Plus de 3,5 millions de chômeurs et 350.000 séparations par an. Y a-t-il un lien de cause à effet ? Expérience douloureuse pour l’individu, « le chômage accroît le risque de ruptures conjugales », comme l’ont montré des études micro-économiques menées dans plusieurs pays européens, affirme effectivement la démographe Anne Solaz.

Selon la chercheuse à l’Institut national d’études démographiques (Ined), en France, « il semble que le chômage qui intervient dans les premières années de la vie de couple augmente davantage le risque ».

Le couple protège-t-il du chômage ?

« Démêler les causes des effets reste très compliqué »

« Toutefois, entre perte d’emploi et séparation, démêler les causes des effets reste très compliqué », nuance Anne Solaz. Déjà, en 1845, le philosophe allemand Friedrich Engels s’interrogeait sur les répercussions du chômage sur la vie familiale, s’étonnant de la révolution qui voit un homme se retrouver à assumer les tâches ménagères.

De fait, « les conséquences sur les unions sont beaucoup plus sévères quand c’est l’homme qui est touché par le chômage, car il est encore souvent investi du rôle de pourvoyeur de ressources et que son statut social est remis en question », note Didier Demazière, sociologue, directeur de recherche au CNRS.

Un impact fort sur l’intimité, le rythme de la famille et les comportements

« Le chômage a des conséquences psychologiques et financières, mais les effets sont aussi tangibles sur le rythme de la famille, le comportement : plus rien n’est comme avant.
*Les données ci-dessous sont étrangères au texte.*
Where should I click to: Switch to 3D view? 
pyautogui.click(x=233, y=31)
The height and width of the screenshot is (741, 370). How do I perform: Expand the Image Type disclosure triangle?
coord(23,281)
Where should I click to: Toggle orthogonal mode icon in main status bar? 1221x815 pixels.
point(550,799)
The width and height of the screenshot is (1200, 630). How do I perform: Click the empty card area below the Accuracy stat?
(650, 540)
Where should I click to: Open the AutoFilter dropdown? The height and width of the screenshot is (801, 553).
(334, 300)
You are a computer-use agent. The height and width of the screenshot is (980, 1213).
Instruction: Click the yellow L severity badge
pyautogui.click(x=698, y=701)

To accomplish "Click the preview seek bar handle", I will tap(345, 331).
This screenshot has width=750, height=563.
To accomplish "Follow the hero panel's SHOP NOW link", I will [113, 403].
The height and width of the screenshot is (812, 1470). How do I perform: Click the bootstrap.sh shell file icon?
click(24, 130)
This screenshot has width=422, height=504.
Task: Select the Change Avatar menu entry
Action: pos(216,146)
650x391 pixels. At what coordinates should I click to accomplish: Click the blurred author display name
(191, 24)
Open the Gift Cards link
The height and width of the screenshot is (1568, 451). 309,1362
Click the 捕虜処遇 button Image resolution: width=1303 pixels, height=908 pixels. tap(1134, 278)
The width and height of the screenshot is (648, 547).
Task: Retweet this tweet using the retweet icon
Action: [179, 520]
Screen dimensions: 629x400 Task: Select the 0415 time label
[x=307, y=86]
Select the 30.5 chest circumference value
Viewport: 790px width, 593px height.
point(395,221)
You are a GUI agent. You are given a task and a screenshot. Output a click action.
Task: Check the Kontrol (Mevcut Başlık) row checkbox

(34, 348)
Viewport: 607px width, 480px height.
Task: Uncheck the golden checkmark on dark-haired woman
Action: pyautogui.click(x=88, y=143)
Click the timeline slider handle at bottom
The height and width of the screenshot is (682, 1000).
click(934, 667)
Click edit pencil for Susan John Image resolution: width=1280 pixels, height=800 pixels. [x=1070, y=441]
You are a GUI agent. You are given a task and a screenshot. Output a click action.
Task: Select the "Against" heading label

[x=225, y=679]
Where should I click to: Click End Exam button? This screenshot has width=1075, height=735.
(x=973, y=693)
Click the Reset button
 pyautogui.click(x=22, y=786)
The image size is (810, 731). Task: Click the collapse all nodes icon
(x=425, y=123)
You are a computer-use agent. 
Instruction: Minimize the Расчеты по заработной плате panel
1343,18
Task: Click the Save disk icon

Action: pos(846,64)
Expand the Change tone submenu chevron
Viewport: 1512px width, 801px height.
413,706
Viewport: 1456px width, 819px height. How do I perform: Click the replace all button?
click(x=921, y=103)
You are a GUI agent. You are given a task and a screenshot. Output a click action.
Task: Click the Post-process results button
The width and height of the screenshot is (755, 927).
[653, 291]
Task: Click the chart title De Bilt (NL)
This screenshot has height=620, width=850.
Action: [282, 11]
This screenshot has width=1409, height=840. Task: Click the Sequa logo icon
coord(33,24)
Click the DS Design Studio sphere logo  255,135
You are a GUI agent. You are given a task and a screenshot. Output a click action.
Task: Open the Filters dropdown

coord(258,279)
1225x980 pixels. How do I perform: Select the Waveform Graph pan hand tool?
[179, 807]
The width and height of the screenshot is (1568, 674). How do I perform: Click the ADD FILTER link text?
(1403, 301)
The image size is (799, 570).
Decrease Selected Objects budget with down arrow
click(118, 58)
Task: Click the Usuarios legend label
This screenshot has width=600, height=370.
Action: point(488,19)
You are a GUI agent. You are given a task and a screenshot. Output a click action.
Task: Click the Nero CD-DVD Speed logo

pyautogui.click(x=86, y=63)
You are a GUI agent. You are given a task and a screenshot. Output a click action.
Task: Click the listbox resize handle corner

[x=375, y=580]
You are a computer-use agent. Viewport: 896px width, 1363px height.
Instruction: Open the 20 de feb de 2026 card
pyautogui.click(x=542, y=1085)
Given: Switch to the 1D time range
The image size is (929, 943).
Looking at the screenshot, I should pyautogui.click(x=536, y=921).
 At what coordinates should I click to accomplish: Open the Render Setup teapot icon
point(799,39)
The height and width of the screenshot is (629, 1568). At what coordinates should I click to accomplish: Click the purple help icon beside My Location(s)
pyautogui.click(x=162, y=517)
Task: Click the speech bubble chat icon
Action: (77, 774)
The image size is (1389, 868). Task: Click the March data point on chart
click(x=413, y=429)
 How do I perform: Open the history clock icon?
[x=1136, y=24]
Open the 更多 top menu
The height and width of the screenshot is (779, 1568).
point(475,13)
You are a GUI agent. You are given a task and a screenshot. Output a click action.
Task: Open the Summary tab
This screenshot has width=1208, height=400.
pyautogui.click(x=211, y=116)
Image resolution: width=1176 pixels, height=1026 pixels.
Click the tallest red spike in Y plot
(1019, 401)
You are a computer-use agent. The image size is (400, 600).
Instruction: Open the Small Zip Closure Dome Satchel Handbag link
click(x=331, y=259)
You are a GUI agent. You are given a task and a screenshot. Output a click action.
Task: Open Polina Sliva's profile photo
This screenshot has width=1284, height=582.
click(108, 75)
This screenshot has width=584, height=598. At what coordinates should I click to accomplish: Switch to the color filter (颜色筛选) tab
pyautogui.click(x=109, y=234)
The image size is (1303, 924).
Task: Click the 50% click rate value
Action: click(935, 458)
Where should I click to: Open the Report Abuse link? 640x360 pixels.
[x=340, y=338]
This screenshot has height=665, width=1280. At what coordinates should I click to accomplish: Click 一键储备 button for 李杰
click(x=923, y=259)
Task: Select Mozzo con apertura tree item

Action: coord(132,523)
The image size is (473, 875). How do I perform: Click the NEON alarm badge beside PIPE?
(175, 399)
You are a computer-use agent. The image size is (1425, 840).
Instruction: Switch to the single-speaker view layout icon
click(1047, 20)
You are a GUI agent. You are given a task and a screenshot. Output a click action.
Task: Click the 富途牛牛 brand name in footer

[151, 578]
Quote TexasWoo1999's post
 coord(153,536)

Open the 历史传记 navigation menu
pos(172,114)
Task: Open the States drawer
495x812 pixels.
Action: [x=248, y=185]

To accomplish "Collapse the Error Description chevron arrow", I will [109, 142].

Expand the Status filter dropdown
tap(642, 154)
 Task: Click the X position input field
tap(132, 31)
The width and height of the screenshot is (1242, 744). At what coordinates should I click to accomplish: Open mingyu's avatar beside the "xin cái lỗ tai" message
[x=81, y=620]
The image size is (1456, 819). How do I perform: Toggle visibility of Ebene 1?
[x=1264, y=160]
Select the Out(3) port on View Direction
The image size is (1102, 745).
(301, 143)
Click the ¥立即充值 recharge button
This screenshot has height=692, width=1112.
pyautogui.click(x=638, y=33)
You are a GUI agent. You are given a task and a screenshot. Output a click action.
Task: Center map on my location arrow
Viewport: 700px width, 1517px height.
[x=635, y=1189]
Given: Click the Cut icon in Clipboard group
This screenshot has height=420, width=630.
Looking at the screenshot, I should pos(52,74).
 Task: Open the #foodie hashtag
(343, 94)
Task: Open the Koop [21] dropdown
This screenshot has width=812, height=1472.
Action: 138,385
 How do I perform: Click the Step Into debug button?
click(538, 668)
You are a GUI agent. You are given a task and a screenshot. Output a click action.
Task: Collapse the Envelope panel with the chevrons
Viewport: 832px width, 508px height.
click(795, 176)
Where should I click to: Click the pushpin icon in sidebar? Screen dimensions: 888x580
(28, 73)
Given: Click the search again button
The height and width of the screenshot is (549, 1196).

Les tentatives des proches pour en parler, même bienveillantes, apparaissent souvent comme une demande de comptes », ajoute le sociologue.

« La perte d’un emploi, qui implique un sentiment de grande solitude et de perte de confiance, a forcément un impact fort sur l’intimité », renchérit Didier Lebret, 63 ans, qui accompagne des chercheurs d’emploi pour l’association Solidarités nouvelles contre le chômage (SNC).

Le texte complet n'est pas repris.